* [Action item]: Copy verbatim the span of lines beginning at the line that contains "Task: Select the" and ending with the final line of the data. Exclude pictures from the copy.
*** Input data Section Begins ***
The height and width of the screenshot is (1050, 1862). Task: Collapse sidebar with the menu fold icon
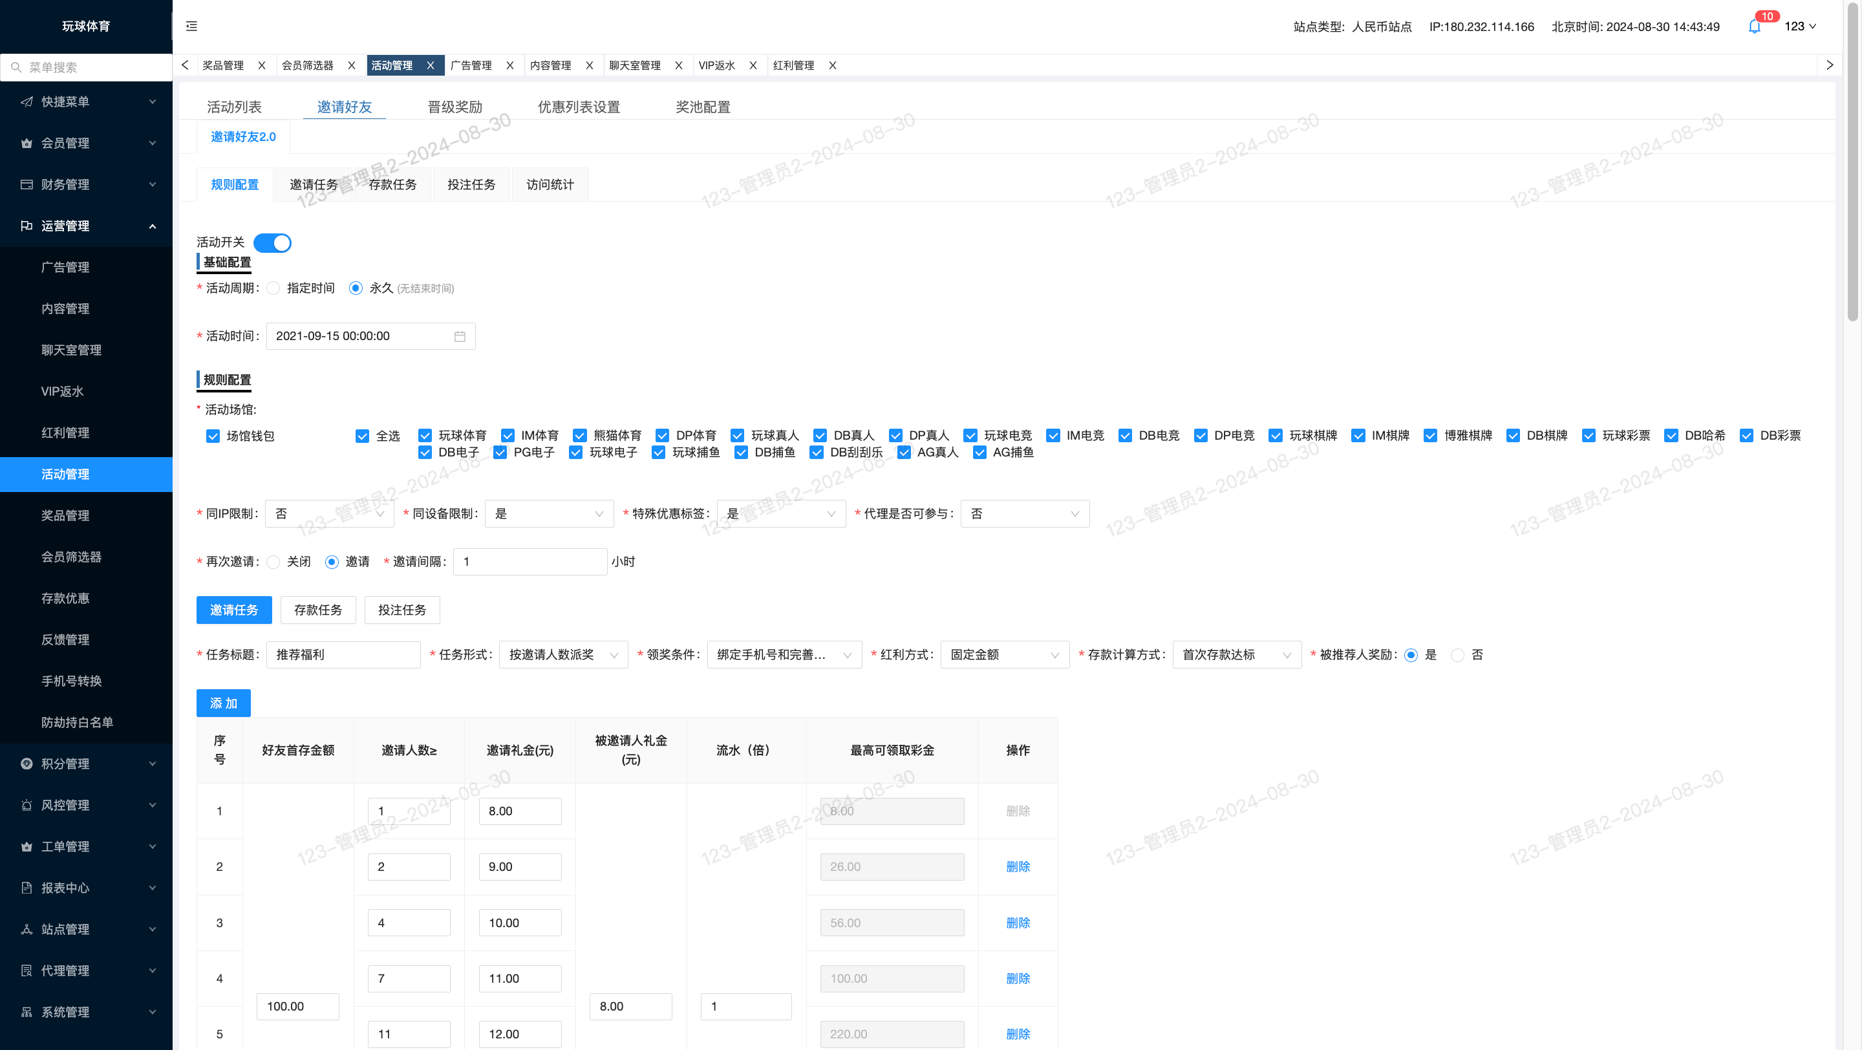pos(192,26)
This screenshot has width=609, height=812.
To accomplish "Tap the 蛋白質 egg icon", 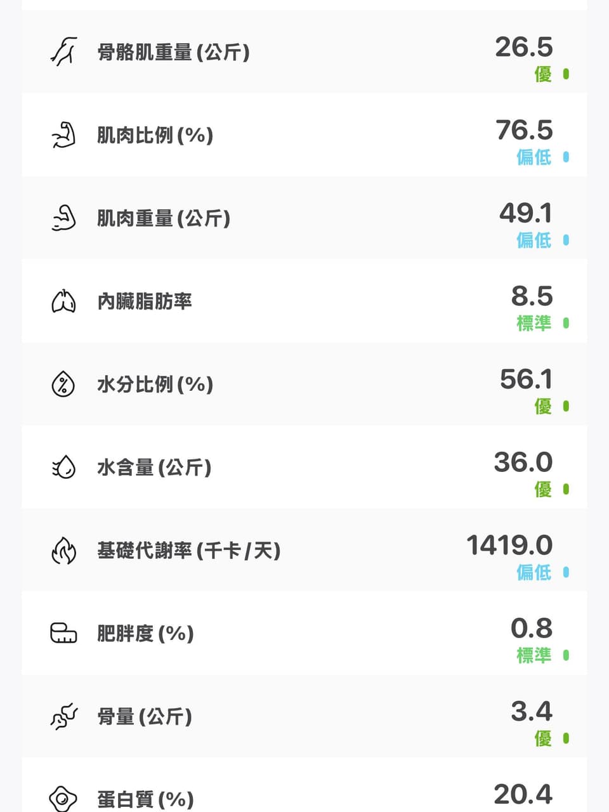I will (63, 799).
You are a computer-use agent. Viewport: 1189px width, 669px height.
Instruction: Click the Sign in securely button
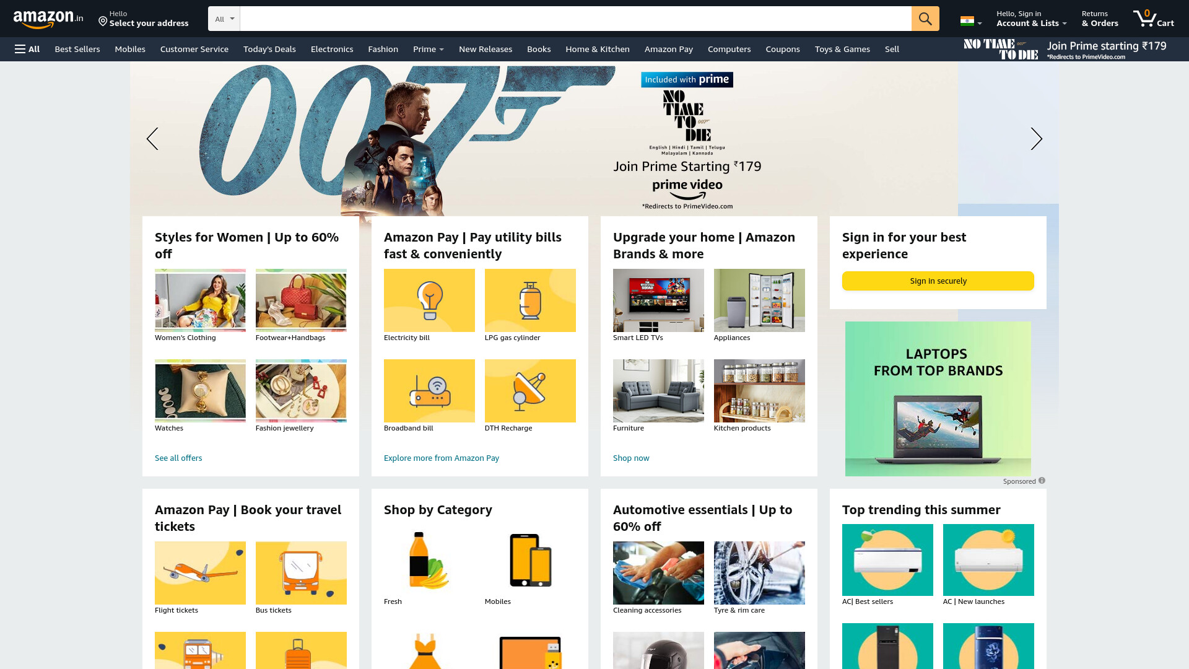pyautogui.click(x=938, y=281)
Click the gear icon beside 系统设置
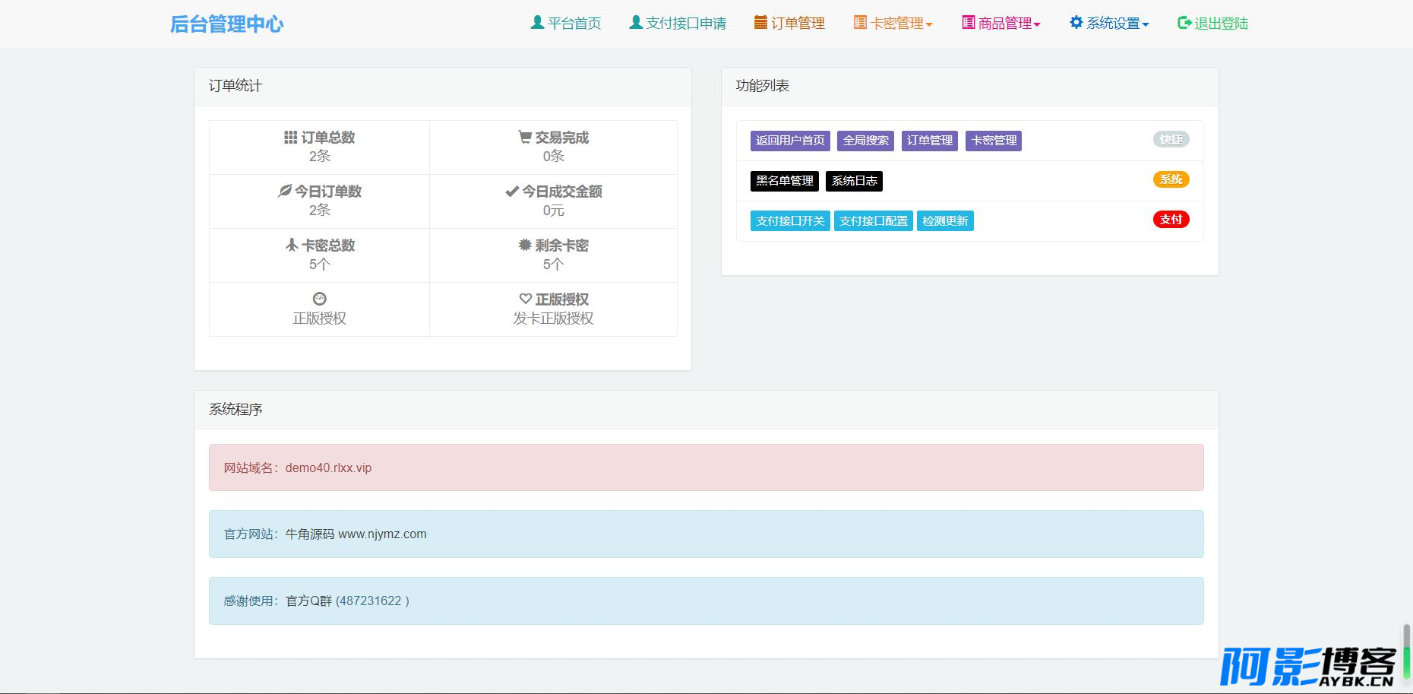 1076,23
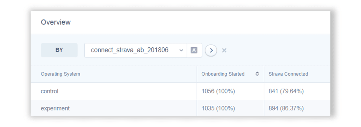Select the Operating System column header

coord(60,74)
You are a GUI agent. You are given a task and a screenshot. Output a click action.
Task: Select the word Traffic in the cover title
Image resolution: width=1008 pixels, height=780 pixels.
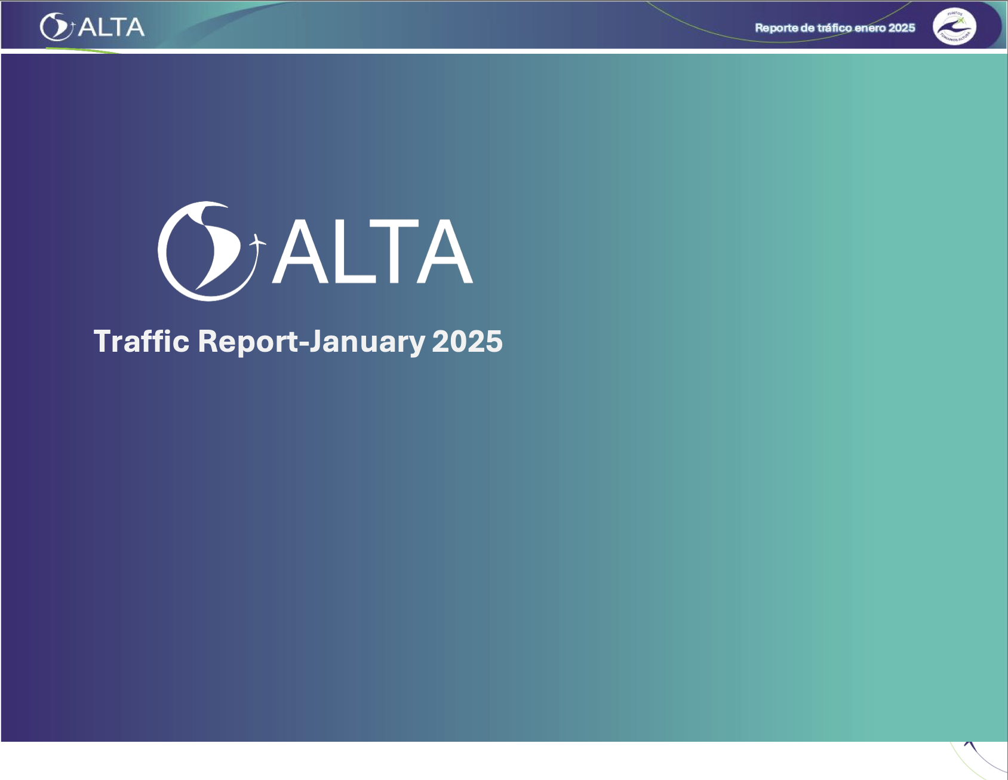[142, 342]
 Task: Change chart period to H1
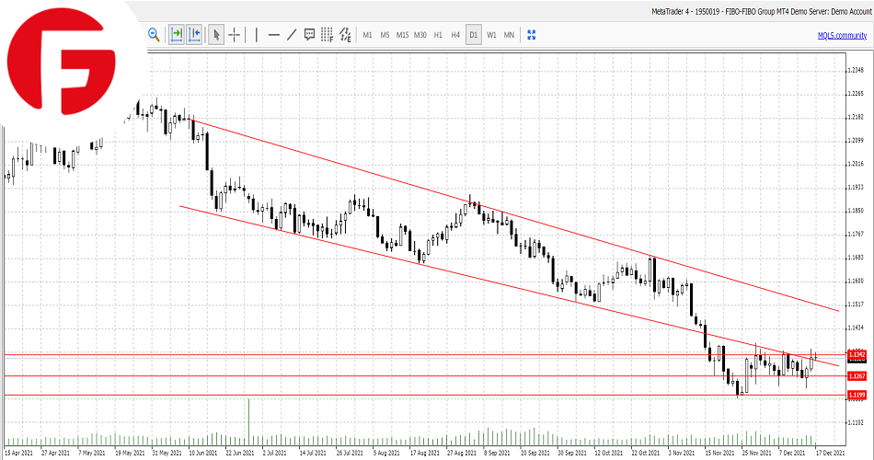point(438,35)
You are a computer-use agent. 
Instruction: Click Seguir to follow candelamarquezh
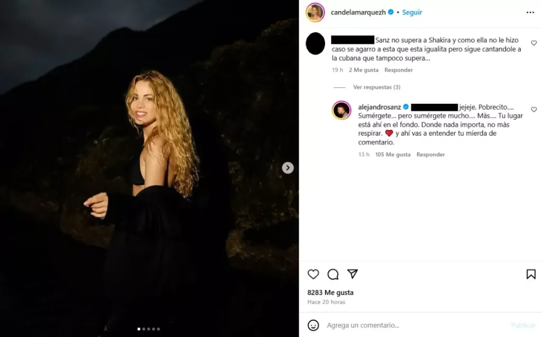(412, 12)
*** Input data Section Ends ***
* [Answer section]:
Task: Select the word Traffic in the cover title
Image resolution: width=1008 pixels, height=780 pixels.
[142, 342]
 Task: Change chart period to H1
point(438,35)
You are a computer-use agent. 
Instruction: Click Seguir to follow candelamarquezh
(412, 12)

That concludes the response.